Des exemples, j’en ai des tonnes. Lorsque j’ai lancé un appel à tous sur mes réseaux sociaux, j’ai reçu un tsunami de réponses.

Voici quelques-uns des témoignages, en vrac:

«Mon frère enfile les dates et les histoires d’un soir. Personne ne dit rien. Il est qualifié de tombeur. C’est plutôt bien vu, même! Et moi? Je suis célibataire et si j'accumule les amants, eh bien, je suis vue comme une salope, une pute. Bonjour le double standard!» — Kim, 26 ans, de Montréal

«J’ai toujours eu une forte poitrine… Et cela a commencé en cinquième année. On me traitait de “déniaisée” à l’école. Mais c’est quoi le rapport? J’ai 49 ans et quand j’y repense, ça m’enrage encore.» — Annie-Eve, Gatineau

«Ma mère ne voulait pas que je m’habille de telle ou telle façon pour sortir. Je devais me maquiller de façon discrète. Ne pas être trop. J’avais 18 ans. Elle pensait que je faisais cela juste pour impressionner les garçons…» — Maude, 38 ans, Brossard

«Ma grand-mère commente mon poids, ce que je mange et combien j’en mange, et elle me fait aussi des remarques sur la façon dont je m’habille. Je l’aime… mais c’est beaucoup de travail, l’aimer!» — Alice, 16 ans, Québec

«En été, avant de rentrer dans une station de métro, je me couvre. Je ne veux pas que mes formes attirent les regards insistants, les regards séducteurs alors je traîne toujours une grande chemise ample.» — Virginie, 17 ans, Montréal

Le slutshaming internalisé

Ce dernier cas est particulièrement brise-cœur. Virginie a internalisé le slutshaming : elle se juge elle-même « trop » provocante et donc, elle adopte une posture d’hypervigilance.

Et c’est la même chose avec les foutues règles entourant le code vestimentaire dans les écoles, un sujet qui revient chaque mois de juin.
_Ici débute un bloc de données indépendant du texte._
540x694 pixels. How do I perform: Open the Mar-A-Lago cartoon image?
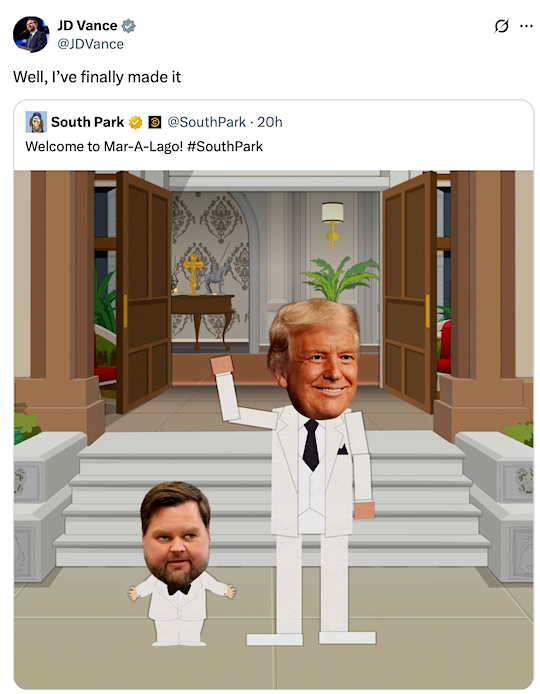[x=274, y=429]
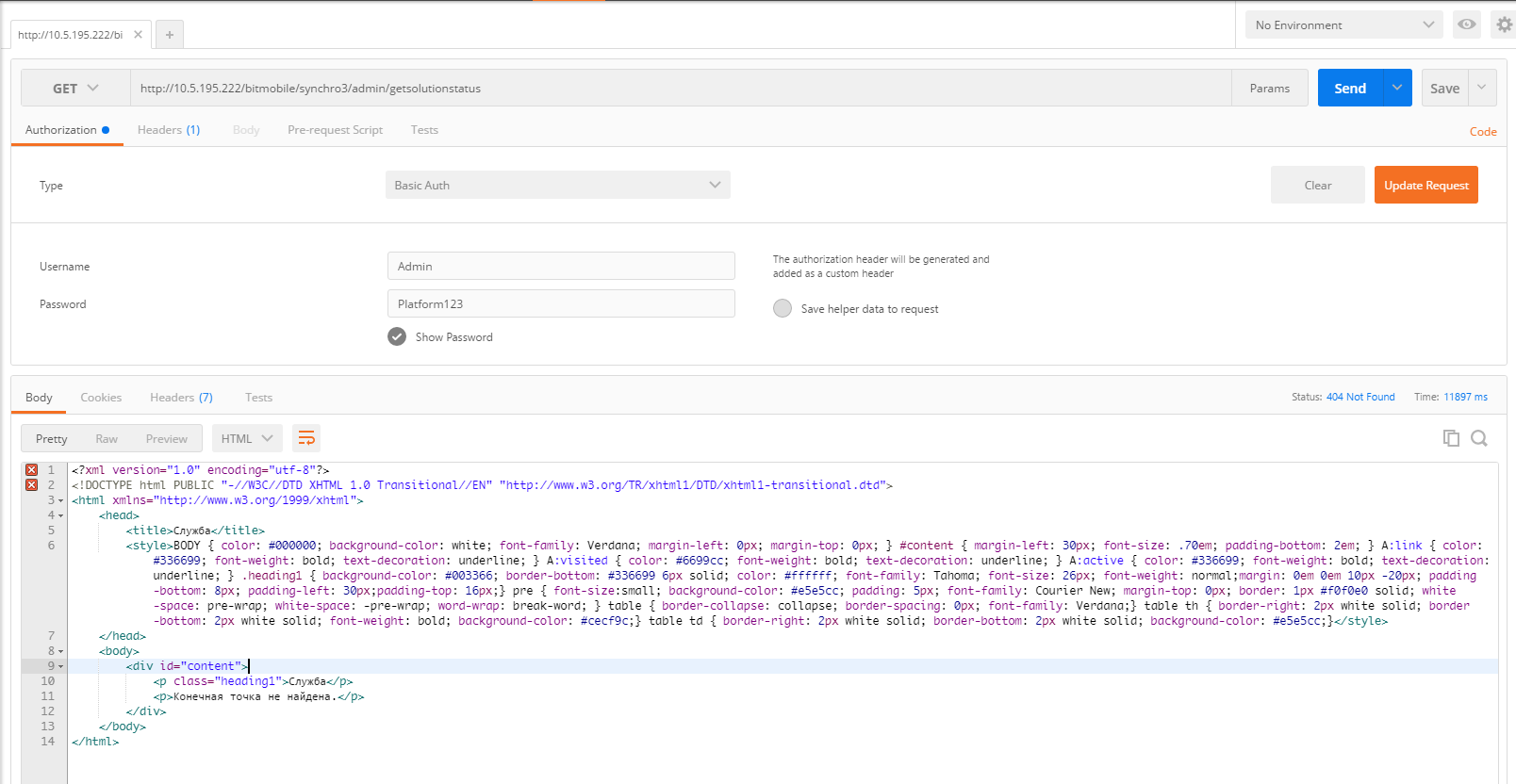1516x784 pixels.
Task: Open the No Environment selector
Action: (1343, 24)
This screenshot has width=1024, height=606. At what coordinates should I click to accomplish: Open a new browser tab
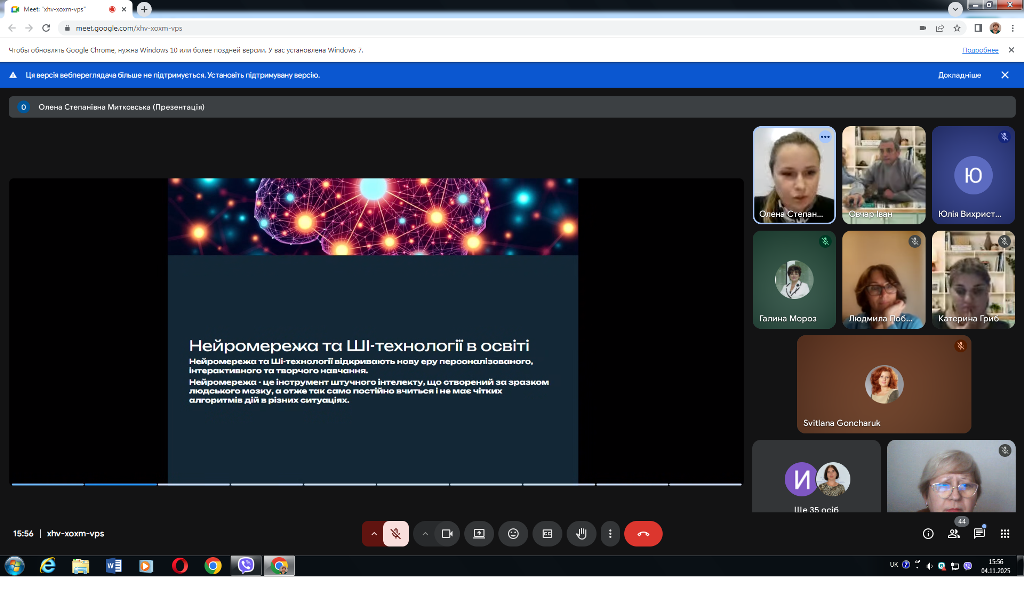tap(145, 9)

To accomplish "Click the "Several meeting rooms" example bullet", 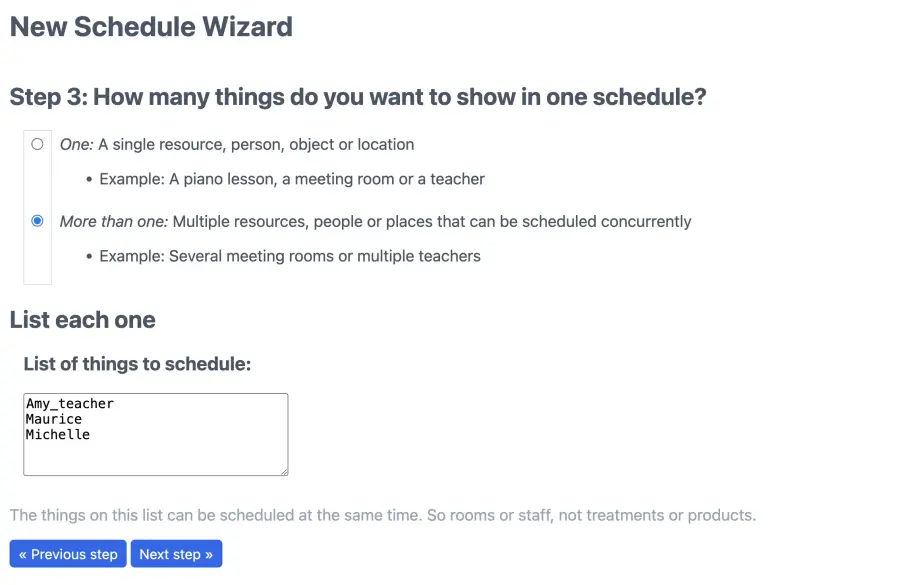I will [290, 256].
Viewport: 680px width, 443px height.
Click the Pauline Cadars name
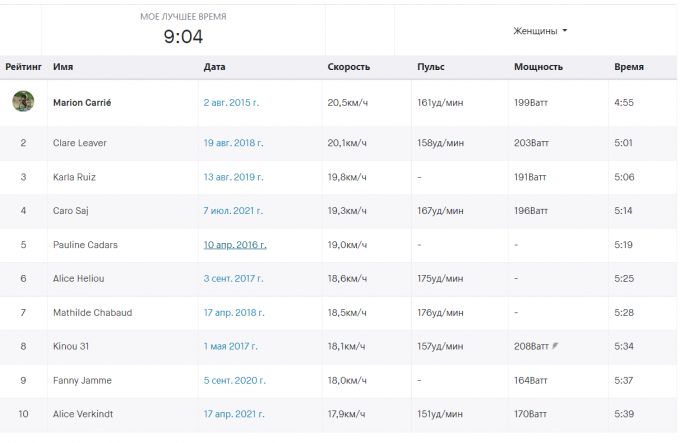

Les filles doivent ab-so-lu-ment cacher leurs épaules (les satanées bretelles spaghetti, quelle horreur !) et leurs cuisses (jugées indécentes).

La raison invoquée? C’est déplacé, voire obscène. Et puis, voyons, ça dérange les garçons.

À tous les professeurs masculins qui sont « dérangés » par des décolletés et à tous les pères qui sont « mal à l’aise » devant leur fille en bikini, je demande : mais qu’est-ce qui vous dérange au juste ? Et pourquoi ? Qu’est-ce que ça dit exactement ? Et dites-moi, qui, au juste, a un comportement problématique ?

Honte et humiliation

Le slutshaming est partout. C’est une attaque à la liberté sexuelle des filles, des femmes. Cela induit un sentiment de honte, de culpabilité, d’humiliation. Cela draine l’estime de soi, la confiance, le bien-être, la joie de vivre.

Sous des prétextes de « vouloir protéger », on brime, rabaisse et ébranle. Et cela marque au fer rouge.

Demandez-vous toujours : qu’est-ce que vous êtes en train de dire aux filles? Quels messages faites-vous passer? Qu’est-ce qui sera retenu? Avec quelles conséquences?

Et de grâce, arrêtez de dire aux filles ce qu’elles doivent ou peuvent être!